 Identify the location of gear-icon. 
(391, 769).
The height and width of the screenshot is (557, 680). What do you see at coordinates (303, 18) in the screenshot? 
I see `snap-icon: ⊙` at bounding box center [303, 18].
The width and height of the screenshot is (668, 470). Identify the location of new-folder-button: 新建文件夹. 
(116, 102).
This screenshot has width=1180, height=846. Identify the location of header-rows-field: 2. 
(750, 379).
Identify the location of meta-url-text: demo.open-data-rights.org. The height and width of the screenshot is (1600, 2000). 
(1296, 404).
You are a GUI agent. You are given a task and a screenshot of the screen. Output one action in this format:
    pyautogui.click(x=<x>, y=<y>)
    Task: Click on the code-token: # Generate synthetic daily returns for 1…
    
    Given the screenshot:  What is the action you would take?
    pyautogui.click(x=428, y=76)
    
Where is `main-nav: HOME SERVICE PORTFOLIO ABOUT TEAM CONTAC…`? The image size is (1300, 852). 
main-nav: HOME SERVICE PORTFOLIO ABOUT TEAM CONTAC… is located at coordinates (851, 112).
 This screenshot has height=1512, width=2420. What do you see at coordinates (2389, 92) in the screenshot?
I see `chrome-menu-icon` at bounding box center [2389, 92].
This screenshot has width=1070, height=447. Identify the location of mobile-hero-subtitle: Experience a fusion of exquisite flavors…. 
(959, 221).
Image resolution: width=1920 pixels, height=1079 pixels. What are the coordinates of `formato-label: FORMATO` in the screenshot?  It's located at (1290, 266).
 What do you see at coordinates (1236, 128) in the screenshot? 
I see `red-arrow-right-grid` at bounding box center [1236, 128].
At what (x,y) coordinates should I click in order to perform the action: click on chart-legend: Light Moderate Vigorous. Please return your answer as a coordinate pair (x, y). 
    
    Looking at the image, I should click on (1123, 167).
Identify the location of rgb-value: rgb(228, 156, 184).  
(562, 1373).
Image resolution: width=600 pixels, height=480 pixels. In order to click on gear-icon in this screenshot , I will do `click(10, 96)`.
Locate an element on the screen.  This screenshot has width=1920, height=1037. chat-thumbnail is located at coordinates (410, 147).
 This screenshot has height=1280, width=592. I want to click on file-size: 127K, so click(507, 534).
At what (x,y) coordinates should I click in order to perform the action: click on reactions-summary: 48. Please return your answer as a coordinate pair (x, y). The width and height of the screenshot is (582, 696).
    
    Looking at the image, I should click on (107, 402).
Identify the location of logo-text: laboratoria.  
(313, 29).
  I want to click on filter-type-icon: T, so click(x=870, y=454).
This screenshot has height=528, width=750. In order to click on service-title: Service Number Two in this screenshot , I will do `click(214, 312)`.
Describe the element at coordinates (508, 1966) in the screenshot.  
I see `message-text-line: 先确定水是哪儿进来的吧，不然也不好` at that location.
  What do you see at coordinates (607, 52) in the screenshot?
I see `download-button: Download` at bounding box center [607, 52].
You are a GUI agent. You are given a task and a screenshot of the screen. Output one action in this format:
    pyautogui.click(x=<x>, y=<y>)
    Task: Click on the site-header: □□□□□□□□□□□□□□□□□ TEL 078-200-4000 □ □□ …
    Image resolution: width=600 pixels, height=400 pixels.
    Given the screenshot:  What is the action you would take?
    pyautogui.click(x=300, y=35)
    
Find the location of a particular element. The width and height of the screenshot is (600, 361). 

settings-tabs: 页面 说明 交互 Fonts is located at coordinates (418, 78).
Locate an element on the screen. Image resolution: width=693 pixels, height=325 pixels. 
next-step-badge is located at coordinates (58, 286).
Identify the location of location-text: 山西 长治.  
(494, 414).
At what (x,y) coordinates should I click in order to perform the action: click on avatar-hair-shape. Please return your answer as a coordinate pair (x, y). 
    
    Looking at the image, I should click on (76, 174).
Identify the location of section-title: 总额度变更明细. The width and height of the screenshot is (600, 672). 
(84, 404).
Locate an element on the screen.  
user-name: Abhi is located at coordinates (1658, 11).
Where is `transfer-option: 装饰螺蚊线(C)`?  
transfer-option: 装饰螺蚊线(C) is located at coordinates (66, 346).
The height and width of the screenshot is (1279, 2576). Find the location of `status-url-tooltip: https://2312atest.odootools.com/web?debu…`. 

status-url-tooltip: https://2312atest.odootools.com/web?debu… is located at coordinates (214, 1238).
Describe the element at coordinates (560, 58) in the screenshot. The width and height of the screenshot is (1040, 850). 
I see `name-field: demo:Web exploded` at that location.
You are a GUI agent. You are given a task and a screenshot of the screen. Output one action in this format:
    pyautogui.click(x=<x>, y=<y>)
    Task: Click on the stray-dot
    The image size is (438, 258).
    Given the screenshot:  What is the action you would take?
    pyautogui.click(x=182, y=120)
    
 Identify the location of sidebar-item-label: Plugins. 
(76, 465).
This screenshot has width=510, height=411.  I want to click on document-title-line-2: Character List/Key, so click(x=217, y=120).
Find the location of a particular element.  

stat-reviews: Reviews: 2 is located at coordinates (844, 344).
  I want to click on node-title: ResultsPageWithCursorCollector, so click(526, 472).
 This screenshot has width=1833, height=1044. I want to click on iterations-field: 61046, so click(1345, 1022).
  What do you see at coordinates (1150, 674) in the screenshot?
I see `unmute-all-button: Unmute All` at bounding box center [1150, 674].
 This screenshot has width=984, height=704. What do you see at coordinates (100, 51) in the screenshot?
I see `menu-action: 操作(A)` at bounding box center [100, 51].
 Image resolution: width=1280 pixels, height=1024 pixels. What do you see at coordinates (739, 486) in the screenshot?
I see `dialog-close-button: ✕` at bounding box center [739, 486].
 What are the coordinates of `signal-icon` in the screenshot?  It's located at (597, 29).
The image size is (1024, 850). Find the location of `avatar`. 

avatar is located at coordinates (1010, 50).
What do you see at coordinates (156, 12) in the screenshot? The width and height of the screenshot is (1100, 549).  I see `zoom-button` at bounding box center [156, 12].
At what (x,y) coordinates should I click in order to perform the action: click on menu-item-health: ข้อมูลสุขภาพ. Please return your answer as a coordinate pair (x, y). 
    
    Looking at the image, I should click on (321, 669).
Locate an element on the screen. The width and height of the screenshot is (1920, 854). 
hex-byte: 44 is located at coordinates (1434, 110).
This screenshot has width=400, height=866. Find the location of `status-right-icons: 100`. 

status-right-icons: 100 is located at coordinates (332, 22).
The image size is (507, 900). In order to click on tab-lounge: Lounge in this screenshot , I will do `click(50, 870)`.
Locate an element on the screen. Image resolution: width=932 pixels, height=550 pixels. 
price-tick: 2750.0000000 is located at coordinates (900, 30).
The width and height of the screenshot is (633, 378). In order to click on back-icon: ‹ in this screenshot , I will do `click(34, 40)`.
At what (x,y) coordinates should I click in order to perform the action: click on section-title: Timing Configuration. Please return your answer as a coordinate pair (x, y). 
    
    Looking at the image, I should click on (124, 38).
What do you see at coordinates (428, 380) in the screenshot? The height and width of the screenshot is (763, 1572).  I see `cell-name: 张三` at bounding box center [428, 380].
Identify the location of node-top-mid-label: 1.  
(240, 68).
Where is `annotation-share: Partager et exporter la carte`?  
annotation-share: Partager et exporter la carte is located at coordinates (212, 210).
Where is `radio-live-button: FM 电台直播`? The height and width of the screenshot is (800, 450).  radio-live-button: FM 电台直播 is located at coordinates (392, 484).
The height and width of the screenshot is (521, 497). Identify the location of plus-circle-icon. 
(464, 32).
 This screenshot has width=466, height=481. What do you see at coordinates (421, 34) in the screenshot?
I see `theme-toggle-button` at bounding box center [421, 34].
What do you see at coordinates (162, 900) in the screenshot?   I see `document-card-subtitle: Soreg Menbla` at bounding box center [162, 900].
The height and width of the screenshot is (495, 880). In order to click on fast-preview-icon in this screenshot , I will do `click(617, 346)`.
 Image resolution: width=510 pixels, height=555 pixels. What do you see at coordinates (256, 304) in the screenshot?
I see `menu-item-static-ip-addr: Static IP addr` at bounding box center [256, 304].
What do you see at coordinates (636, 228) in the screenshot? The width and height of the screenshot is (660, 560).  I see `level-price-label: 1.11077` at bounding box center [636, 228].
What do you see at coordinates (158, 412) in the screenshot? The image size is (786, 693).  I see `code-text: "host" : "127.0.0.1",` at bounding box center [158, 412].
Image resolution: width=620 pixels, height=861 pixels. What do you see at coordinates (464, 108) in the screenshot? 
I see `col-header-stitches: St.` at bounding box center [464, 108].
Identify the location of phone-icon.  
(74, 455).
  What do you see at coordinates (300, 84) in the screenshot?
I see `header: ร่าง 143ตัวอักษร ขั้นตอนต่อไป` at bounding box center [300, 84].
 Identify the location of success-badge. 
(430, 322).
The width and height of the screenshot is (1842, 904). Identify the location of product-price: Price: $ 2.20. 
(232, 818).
- - - - - - -
### WHAT THE TASK REQUIRES
Extract each line above that contains the string "exporter". Case matters.

### ANSWER TO THIS TASK
Where is `annotation-share: Partager et exporter la carte`?  
annotation-share: Partager et exporter la carte is located at coordinates (212, 210).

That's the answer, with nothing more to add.